Hello, advice about palliative treatments please

  • 7 replies
  • 64 subscribers

My 78 yr old husband was diagnosed with T3N3M0 oesophageal cancer last summer. He also has a brachial plexus injury which means he doesn’t have the use of his right arm and has extreme chronic neuropathic pain ( treated with Pregabalin) . He was told that his cancer was large and bulky and they didn’t recommend surgery which we all agreed with. His problems have all been around the inability to swallow properly and bringing up masses of mucus. He doesn’t appear to suffer from pain in the area ( masked by nerve pain?) but has discomfort in his stomach and challenging constipation and tiredness.

He had 4 rounds of reduced dose chemotherapy before it was stopped due to the extreme adverse reactions, mainly because of his nerve damage, and the CT scan to see progress had shown no improvement. He then had 15 days of radiotherapy which despite the tiredness he managed with extremely well. There was improvement in his eating for a short while until he ended up in A&E with dehydration after throwing up continuously for over 24hrs . He was then fitted with a stent which has settled in well and he’s beginning to eat better.

he has a CT scan tomorrow so I’m wondering what is likely to be offered next if anything? I doubt he will want more chemotherapy after the last experience. 

  • Hi, I'm really sorry you are going through this. My husband was diagnosed with a bulky T3 N3 M0 tumour in late December 2022. His was 12 cm. The only difference was that he was 54. We had discussions with the surgeon before they decided to go ahead with the surgery (because the chemo did an amazing job) about the other options if surgery wasn't an option. They mentioned a stent if swallowing became impossible, does he also have a feeding tube? They should have done genetic testing on the mass to see if immunotherapy is an option as this can carry on for as long as it is working. I'm sorry that I don't have any other advice.

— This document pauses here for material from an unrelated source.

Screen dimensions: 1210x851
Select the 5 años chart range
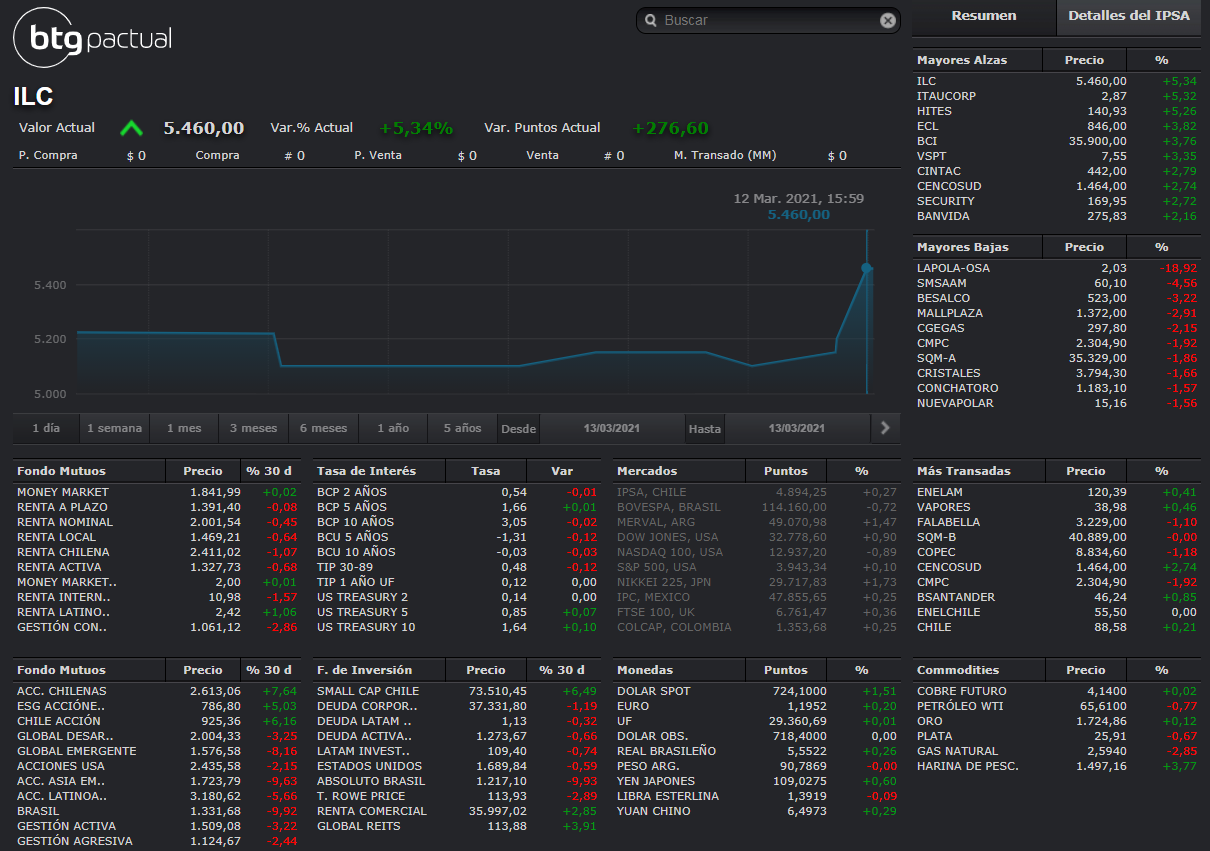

    Try to look after yourself, take a break if you have someone else to sit with him for an hour or so. The job of a carer is hard, but you are not alone. There are plenty of people on here going through the same thing and will be here if you need us for anything. 

    Take care, 


  • Thanks so much  for this information and support. I’m going to read up on immunotherapy in case that is an option. He was definitely not strong enough for the operation but I’m glad to hear that your husband was able to have it. He hasn’t got a tube as yet but although he can swallow better with the stent he hasn’t got an appetite (except for chocolate!) and says he’s feels full so I’m thinking it may be something to consider if his appetite doesn’t pick up.

  • Hi Birder 1056

    the chemo didn’t work for me. I was inoperable but I’m almost finished 2 years of immunotherapy and had a scan last week I continue to be disease free.

    I’m on Nivolumab every 4 weeks with very little side effects.  Just a little tiredness. 
    I hope this is helpful.

    good luck


  • I hope the hospital are monitoring your husband's weight. He needs to start supplemental feeding early before losing too much weight as it is then hard to get that weight back. The feeding tube my husband had didn't go into the stomach, but into the first part of his small bowel, the jejunum. This type of feeding is also known as post-pyloric or trans-pyloric feeding. It helps when it goes to here as it won't make him feel full. It can just drip slowly via the pump all night and give additional nutrition. We used it as a main feed for a while, but also as additional calories when he could eat, but didn't want to eat much. The tube can be put in through the nose or they could do a small procedure and put in through his belly. My husband tolerated the nasal tube for a while, but he didn't like the way it hold the world he was sick. The tummy tube was very easy to look after and worked much better for us. Hope this helps. 

  • Thanks for this Hilary, this sounds a promising option and I will research Nivolumab . I’m glad it’s working for you with few side effects, this is something he wants to avoid as much as possible. The chemotherapy had very bad issues with the effects on his nerves and sickness that couldn’t be controlled by drugs

  • Thanks for the tube info. He is very lucky in that he’s had dietitian advice from day one. Remarkably his weight hasn’t gone down that much from the initial drop but he is pretty small and slight so even a kg or 2 makes a difference. He has the fruit flavoured supplements which he can tolerate occasionally , he dislikes the shakes and soups. It’s somewhat like getting my 7yr old granddaughter to eat veg. There are good days and bad days like everyone but it’s good to know there are positive experiences with the tubes. He was offered the NJ feeding tube pre staging last year and was very against it . It’s good to know that you can eat as well with it. I suspect if his weight does drop off more despite the chocolate he may be more open to the tube.

  • Hi Hilary

    Did you have chemo first then go on to have immunotherapy, did you test positive for immunotherapy?

    My husband is currently only having chemo, just had 3rd cycle.